Tantangan => Tolong tulis ulang bagian teks tentang rindu bertemu yang dicinta, mulai dari "Senin, 23 Mei" sampai dengan "dengan yang dicinta dan dirindu.", dengan mengganti "parfum" menjadi "minyak wangi".

Senin, 23 Mei 2016

Bertemu yang di"Rindu"

         
Saat seseorang mencintai sesuatu, ia pasti akan senantiasa merindu untuk bertemu. Perhatikanlah dua orang insan yang saling mencinta, menanti ibarat siksaan, bertemu adalah anugerah bagi yang saling mencinta. Ketika hendak bertemu dengan yang dicinta dan dirindu, pastinya kita akan mempersiapkan segala hal saat bertemu dengannya, pakaian yang rapih, parfum yang wangi, diri yang bersih, dan persiapan-persiapan lainnya saat hendak bertemu yang dicinta dan dirindu. Persiapan itu adalah bukti cinta dan merindunya kita, sehingga kita ingin tampil sempurna saat bertemu dengan yang dicinta dan dirindu.

Data yang diberikan =>
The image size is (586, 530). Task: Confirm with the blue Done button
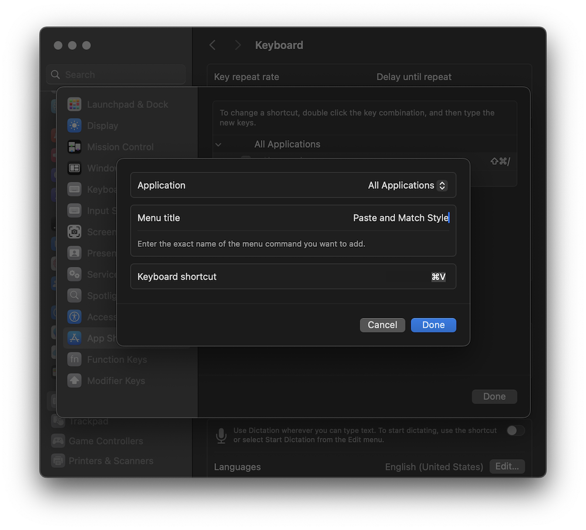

--

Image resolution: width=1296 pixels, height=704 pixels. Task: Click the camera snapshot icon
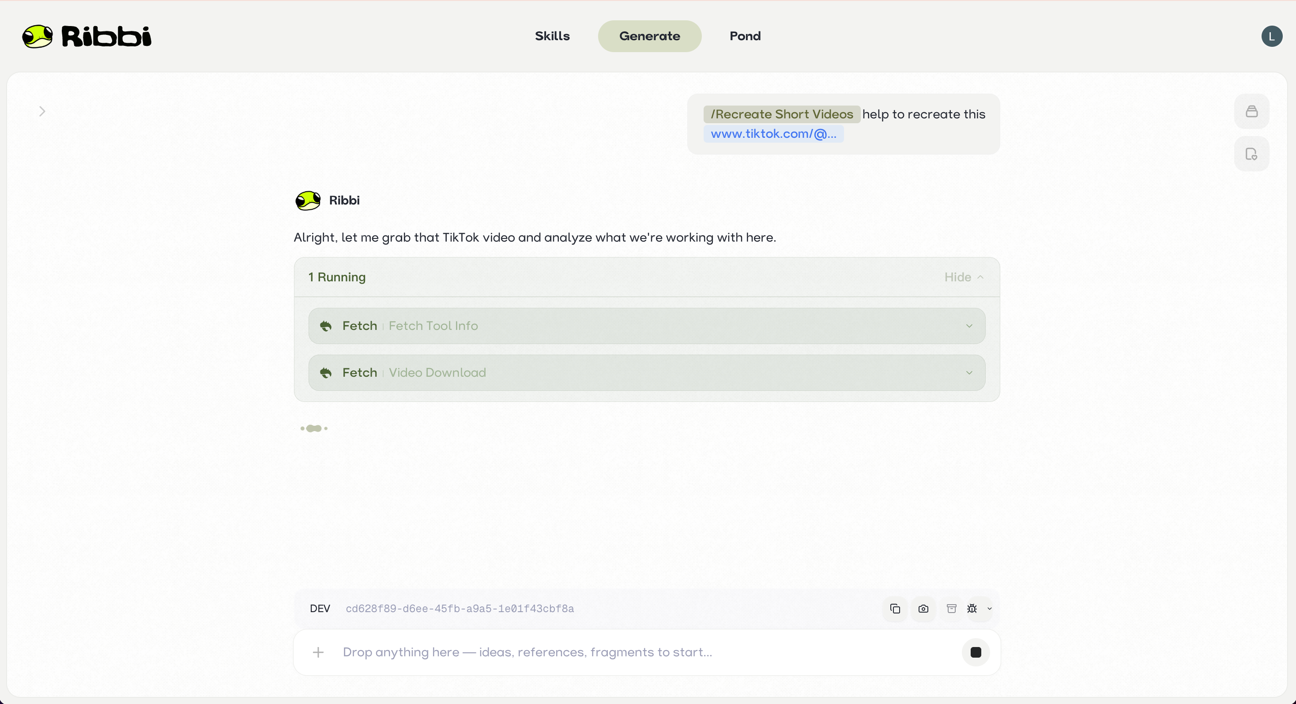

Jawaban =>
Senin, 23 Mei 2016

Bertemu yang di"Rindu"

         
Saat seseorang mencintai sesuatu, ia pasti akan senantiasa merindu untuk bertemu. Perhatikanlah dua orang insan yang saling mencinta, menanti ibarat siksaan, bertemu adalah anugerah bagi yang saling mencinta. Ketika hendak bertemu dengan yang dicinta dan dirindu, pastinya kita akan mempersiapkan segala hal saat bertemu dengannya, pakaian yang rapih, minyak wangi yang wangi, diri yang bersih, dan persiapan-persiapan lainnya saat hendak bertemu yang dicinta dan dirindu. Persiapan itu adalah bukti cinta dan merindunya kita, sehingga kita ingin tampil sempurna saat bertemu dengan yang dicinta dan dirindu.